Chapter XXXVIII — Summary

The Awakening by Kate Chopin

Plot Summary

Chapter XXXVIII of The Awakening follows Edna Pontellier immediately after she witnesses Adèle Ratignolle’s difficult childbirth. Dazed and emotionally overwhelmed, Edna declines Doctor Mandelet’s coupe and insists on walking home through the mild spring night. The doctor walks alongside her, their conversation unfolding beneath blazing stars along the narrow streets between tall houses. Doctor Mandelet gently admonishes Edna for having been present at the birth, calling the experience “cruel” for someone of her temperament. Edna responds with seeming indifference, cryptically remarking that “one has to think of the children some time or other.”

Key Dialogue and Themes

When the doctor asks about Léonce’s return and the planned trip abroad, Edna’s fragmented answers reveal a woman on the brink of a decisive break. She declares she will not go abroad and will not be “forced into doing things,” insisting she wants only to be “let alone.” Her sentences trail off into incoherency as she struggles to articulate her belief that nobody has any right over her—except, perhaps, her children. Doctor Mandelet responds with a philosophical meditation on Nature’s “provision” of youthful illusion—a “decoy to secure mothers for the race”—that takes no account of moral consequences or the “arbitrary conditions” society creates. Edna agrees, comparing her past years to dreams and concluding it may be “better to wake up after all, even to suffer, rather than to remain a dupe to illusions.”

Emotional Turning Points

After parting with the sympathetic doctor—who offers his confidence without pressing her—Edna sits alone on the porch steps rather than entering the house.
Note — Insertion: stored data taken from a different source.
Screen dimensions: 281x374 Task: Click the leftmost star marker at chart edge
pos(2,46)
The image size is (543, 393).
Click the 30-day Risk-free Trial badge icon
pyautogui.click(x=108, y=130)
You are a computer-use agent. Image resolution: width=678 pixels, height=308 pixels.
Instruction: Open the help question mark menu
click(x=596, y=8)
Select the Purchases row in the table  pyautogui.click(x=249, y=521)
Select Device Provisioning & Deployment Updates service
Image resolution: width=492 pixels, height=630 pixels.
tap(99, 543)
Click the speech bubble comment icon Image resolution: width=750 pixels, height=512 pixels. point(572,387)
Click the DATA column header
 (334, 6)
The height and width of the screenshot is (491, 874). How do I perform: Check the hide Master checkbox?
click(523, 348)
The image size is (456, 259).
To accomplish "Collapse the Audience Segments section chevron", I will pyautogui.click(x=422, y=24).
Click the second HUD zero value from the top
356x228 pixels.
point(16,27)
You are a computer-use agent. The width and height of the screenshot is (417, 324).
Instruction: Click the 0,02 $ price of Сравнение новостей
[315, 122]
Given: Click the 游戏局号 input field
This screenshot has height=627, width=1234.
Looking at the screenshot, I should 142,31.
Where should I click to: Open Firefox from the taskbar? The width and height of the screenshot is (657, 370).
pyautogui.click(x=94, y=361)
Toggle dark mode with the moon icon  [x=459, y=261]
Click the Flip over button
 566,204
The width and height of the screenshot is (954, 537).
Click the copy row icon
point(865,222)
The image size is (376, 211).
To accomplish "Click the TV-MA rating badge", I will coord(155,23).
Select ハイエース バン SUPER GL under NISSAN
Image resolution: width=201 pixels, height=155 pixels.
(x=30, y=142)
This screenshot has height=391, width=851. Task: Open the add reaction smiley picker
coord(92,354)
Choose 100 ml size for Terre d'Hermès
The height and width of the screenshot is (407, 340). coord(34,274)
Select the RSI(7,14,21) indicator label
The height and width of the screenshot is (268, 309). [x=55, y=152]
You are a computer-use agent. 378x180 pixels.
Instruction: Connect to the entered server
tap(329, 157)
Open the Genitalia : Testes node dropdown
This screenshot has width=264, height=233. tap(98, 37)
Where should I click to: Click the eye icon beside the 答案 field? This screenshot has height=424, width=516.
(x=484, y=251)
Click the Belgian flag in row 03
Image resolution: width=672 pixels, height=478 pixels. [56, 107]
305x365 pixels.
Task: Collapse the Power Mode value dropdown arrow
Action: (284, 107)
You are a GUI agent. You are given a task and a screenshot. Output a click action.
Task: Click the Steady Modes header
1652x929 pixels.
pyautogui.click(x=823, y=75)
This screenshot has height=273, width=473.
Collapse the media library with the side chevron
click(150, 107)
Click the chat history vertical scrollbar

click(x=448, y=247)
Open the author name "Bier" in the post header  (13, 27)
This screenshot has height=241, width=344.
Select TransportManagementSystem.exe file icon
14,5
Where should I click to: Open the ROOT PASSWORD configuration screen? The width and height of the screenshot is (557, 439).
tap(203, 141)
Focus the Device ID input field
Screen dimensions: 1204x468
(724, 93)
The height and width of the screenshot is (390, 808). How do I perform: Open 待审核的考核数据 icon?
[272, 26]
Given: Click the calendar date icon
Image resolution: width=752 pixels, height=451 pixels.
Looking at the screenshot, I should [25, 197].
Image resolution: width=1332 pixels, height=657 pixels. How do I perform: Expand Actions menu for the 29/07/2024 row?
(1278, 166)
The quiet night strips away the “tearing emotion” of the evening “like a somber, uncomfortable garment.” Her thoughts return to Robert Lebrun’s earlier declaration of love, and she relives the pressure of his arms and the feeling of his lips. She imagines waking him with a kiss, intoxicated by expectancy. Yet Adèle’s whispered warning—“Think of the children; think of them”—has driven into her soul “like a death wound,” though Edna resolves to defer that reckoning until tomorrow.

Robert’s Farewell and Edna’s Vigil

When Edna enters the house, Robert is gone. He has left only a scrawled note: “I love you. Good-by—because I love you.” The words strike Edna physically—she grows faint, stretches out on the sofa, and lies motionless through the night without sleeping. The lamp sputters out, and she remains awake until Celestine unlocks the kitchen door at dawn. This devastating abandonment—by the one person Edna believed could fulfill her newly awakened desires—sets the stage for the novel’s final chapter and Edna’s ultimate decision. Kate Chopin uses the extinguished lamp and the sleepless vigil as powerful symbols of the hope that has been snuffed out and the unbearable wakefulness Edna herself had just declared preferable to illusion.